- _引用原文_:
++++++++

KCF代码阅读笔记(matlab版)

1 主函数run_tracker.m

提取HOG特征用的函数和CPP文件作者已经给出并编译
什么也不输入时,默认为使用HOG特征和高斯核函数(还可以选择使用灰度特征和线性核)
要把base_path改成自己的benchamark文件夹所在路径(第43行),比如:
base_path = ‘F:\track\Benchmark\’;

主函数中给出的相关参数:
padding 目标搜索范围系数,决定了每帧进行检测的范围
Lambada 正则化参数λ
output_sigma_factor 空间带宽:与目标大小成比例
interp_factor 时间更新系数
sigma 高斯核函数的带宽/方差
poly_a/poly_b
cell_size 求HOG特征时cell的尺寸

%  High-Speed Tracking with Kernelized Correlation Filters
%
%  Joao F. Henriques, 2014
%  http://www.isr.uc.pt/~henriques/
%
%------------------------------------------------------------------------------------------------------------
%  内核化/双相关滤波器的主函数(KCF/DCF)。这个函数负责设置参数,加载视频信息和计算精度。对于实际的跟踪代码进行检查跟踪器函数。
%
%  Main interface for Kernelized/Dual Correlation Filters (KCF/DCF).  
%  This function takes care of setting up parameters, loading video
%  information and computing precisions. For the actual tracking code,
%  check out the TRACKER function. 
%  
%--------------------------------------------------------------------------------------------------------------
%  没有任何参数,会要求您选择视频,跟踪使用的高斯KCF上的HOG,并在交互中显示结果的人物。
%  按下“Esc”可以提前停止跟踪器。你可以浏览视频使用滚动条在底部。
%
%  RUN_TRACKER
%    Without any parameters, will ask you to choose a video, track using
%    the Gaussian KCF on HOG, and show the results in an interactive
%    figure. Press 'Esc' to stop the tracker early. You can navigate the
%    video using the scrollbar at the bottom.
%
%--------------------------------------------------------------------------------------------------------------
%  允许您选择一个视频的名称。all将运行所有视频,并显示平均统计数据。“选择”将交互式地选择一个。
%
%  RUN_TRACKER VIDEO
%    Allows you to select a VIDEO by its name. 'all' will run all videos
%    and show average statistics. 'choose' will select one interactively.
%
%---------------------------------------------------------------------------------------------------------------
%  选择一个内核。'高斯'/'多项式'运行KCF'线性'DCF%
%  RUN_TRACKER VIDEO KERNEL
%    Choose a KERNEL. 'gaussian'/'polynomial' to run KCF, 'linear' for DCF.
%
%---------------------------------------------------------------------------------------------------------------
%  选择一个特征类型,要么是“hog”,要么是“gray”(原始像素)%
%  RUN_TRACKER VIDEO KERNEL FEATURE
%    Choose a FEATURE type, either 'hog' or 'gray' (raw pixels).
%
%---------------------------------------------------------------------------------------------------------------
%  决定是否显示可滚动图形和精度图。
%
%  RUN_TRACKER(VIDEO, KERNEL, FEATURE, SHOW_VISUALIZATION, SHOW_PLOTS)
%    Decide whether to show the scrollable figure, and the precision plot.

++++++++

- _练习任务_:
1. 在这篇KCF代码笔记里,什么参数都不输入时,默认用的是哪种特征和哪种核函数?
2. 照这篇KCF代码笔记的说法,run_tracker这个主函数负责做哪些事?想看真正的跟踪代码,应该去哪里找?
做题时用不到列表。

- _用来定位文字和元素的条目_:

++++++++

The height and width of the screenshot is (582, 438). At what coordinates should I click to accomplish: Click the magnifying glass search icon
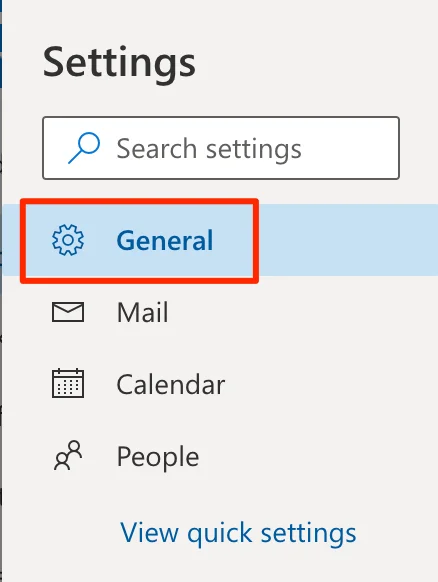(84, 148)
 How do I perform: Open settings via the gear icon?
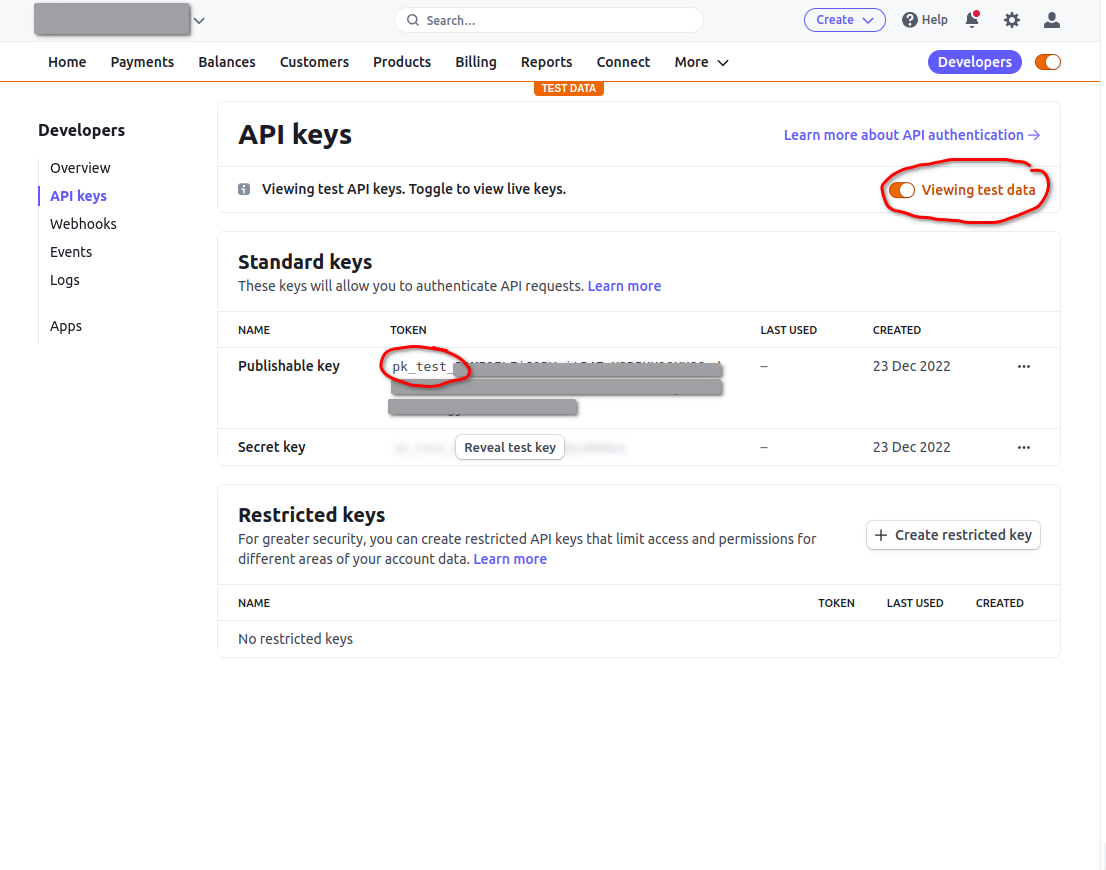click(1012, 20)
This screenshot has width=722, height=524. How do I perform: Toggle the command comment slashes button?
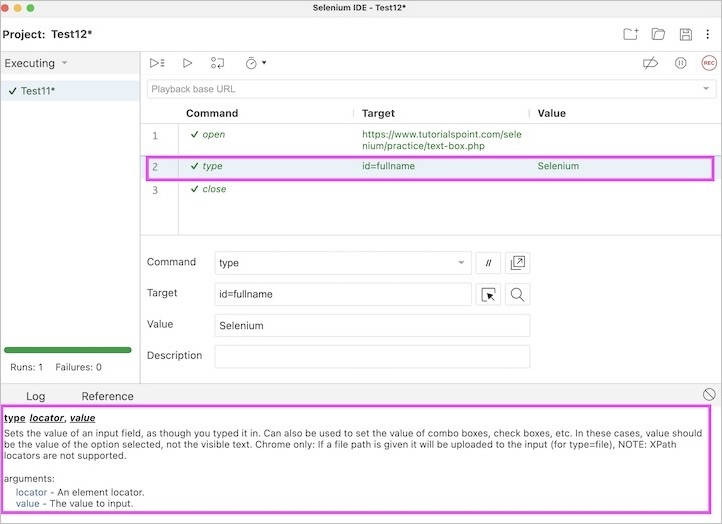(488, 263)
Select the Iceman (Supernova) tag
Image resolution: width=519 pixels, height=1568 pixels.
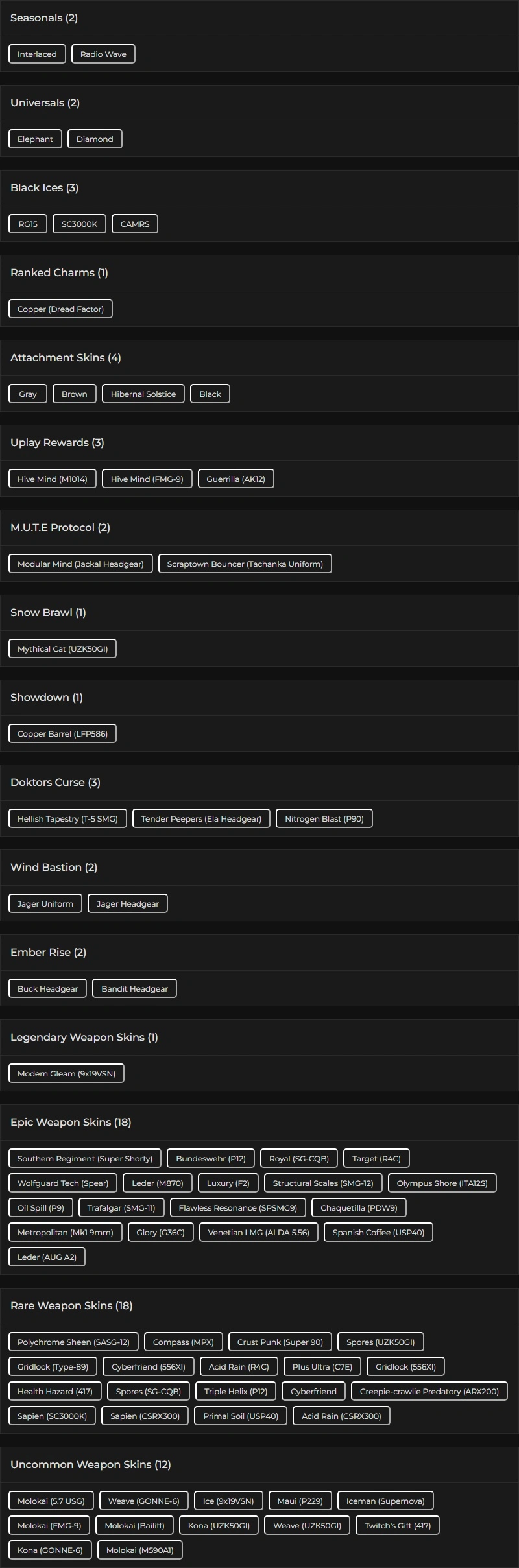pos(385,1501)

++++++++

- _参考答案_:
1. 默认用HOG特征和高斯核函数。

2. 主函数负责设置参数、加载视频信息和计算精度。真正的跟踪代码不在这里,要去看tracker函数。